Körnersemmeln sind keine Vollkornsemmeln
Ernährung Schrippen, Kipf, Weckla oder schlicht Brötchen – die Bezeichnungen sind vielfältig, die Inhaltsstoffe fast überall gleich: Mehl, Wasser, Salz und Hefe. Dennoch gibt es Unterschiede
Der Begriff Semmel leitet sich ab von der lateinischen Bezeichnung „simila“, übersetzt: Weizenmehl. Auch damit lebt der römische Einfluss in Bayern, an den sich manches Nordlicht gewöhnen muss.
Semmeln genießen seit 1957 eine offizielle Gewichtsfreiheit. Damals wurde die Vorschrift des Mindestgewichts für Kleingebäck bis 250 Gramm – zu dem auch Semmeln gehören – abgeschafft. In der Regel liegt das Gewicht heute zwischen 30 und 50 Gramm pro Stück, mit starker Tendenz zum aufgeplusterten Federgewicht. Der empfohlene Durchmesser von zehn bis 15 Zentimetern Länge und zwölf Zentimetern Höhe erreichen die meisten Bäckereien. Nachdem die handwerkliche Backkunst vorrangig auf Maschinen übertragen wurde, ist das Maß ohnehin genormt.

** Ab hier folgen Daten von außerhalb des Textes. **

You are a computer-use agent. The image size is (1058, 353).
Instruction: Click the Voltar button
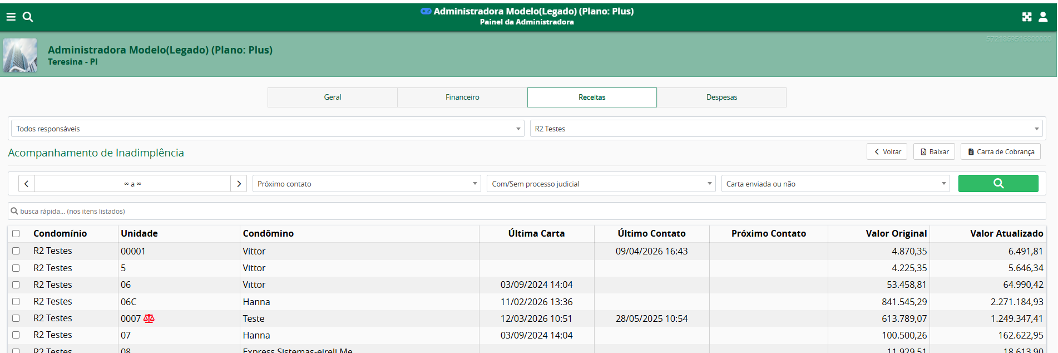point(887,151)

Immerhin bleiben dem vom Semmelgewicht enttäuschten Kunden Auswahlmöglichkeiten, solange es noch Qualitätsunterschiede gibt. Normalerweise bestehen die Teiglinge aus 90 Prozent Mehl, Wasser,
Salz, Hefe und eventuell einem Backmittel. Erlaubt sind aber auch Zusätze wie Lecithin, Zitronen- oder Essigsäure, Zucker, Malzextrakt zur Färbung, Verdickungsmittel wie Guarkernmehl, Emulgatoren wie Diacetylweinsäureester, Phosphate, Säureregulatoren , Enzyme, Mehlbehandlungsmittel, Cystein und so weiter. Eine Kennzeichnungspflicht gibt es bei loser Ware noch nicht. Sie steht noch immer aus.
Und wie sieht es mit der Haltbarkeit aus? Weizensemmeln altern schnell. Je höher der Roggenanteil, desto besser die Lagerfähigkeit. Die Krume wird im Vergleich zum Brot wesentlich schneller weich. Deshalb sollten frische, warme Semmeln möglichst schnell aus der Tüte genommen werden, weil sonst die Feuchtigkeit in die Kruste übergehen kann.

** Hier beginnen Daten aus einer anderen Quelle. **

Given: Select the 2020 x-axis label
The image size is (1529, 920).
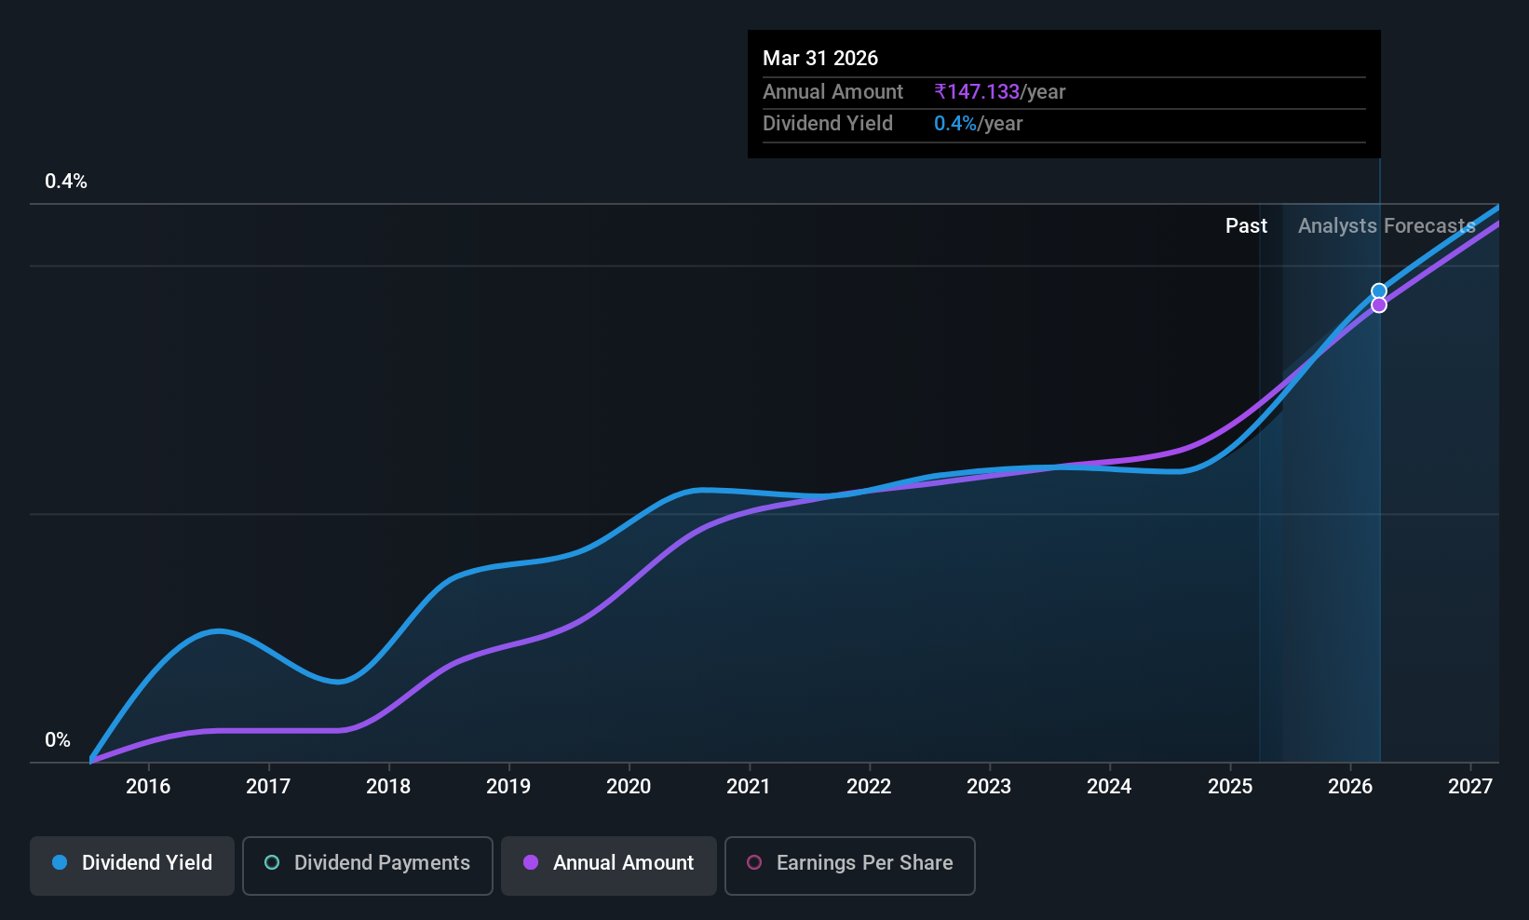Looking at the screenshot, I should 629,786.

Aufbacksemmeln werden bei hoher Luftfeuchtigkeit in Spezialbacköfen nahezu fertig gebacken und anschließend schockgefroren. Diese Produkte bietet der Handel tiefgekühlt an. Dort gibt es ebenfalls ungekühlte Aufbacksemmeln. Sie sind nur zu 70 Prozent fertig gebacken, dem Kunden bleiben demnach 30 Prozent Backaufwand. Aufbacksemmeln werden in Tüten unter Schutzatmosphäre verpackt. Das heißt, der Sauerstoff wird ausgeschlossen. So sind sie theoretisch drei bis zehn Wochen lagerfähig, ohne schlecht zu werden.
Die bayerische Kaisersemmel aus Weißbrotteig ist immer rund, mit einem fünfteiligen Spiralmuster, das heute mit einem Stempel maschinell aufgedruckt wird. Durch die Prägung erhöht sich der Anteil der Kruste. Eine ideale Semmel ist resch – also kross.
Körnersemmeln sind meist keine Vollkornerzeugnisse. Sie bestehen oft aus Auszugsmehl – also aus normalem Weizenmehl Type 405. Ihre Farbe bekommen sie durch Malzextrakt. Auch Vollwert, Mehrkorn oder Kraftkorn sind eher verkaufsfördernde Angaben. Nur wenn der Begriff Vollkorn im Namens steht, müssen Semmel zu 90 Prozent mit Vollkornmehl oder -schrot verarbeitet sein. Das ist gesetzlich vorgeschrieben.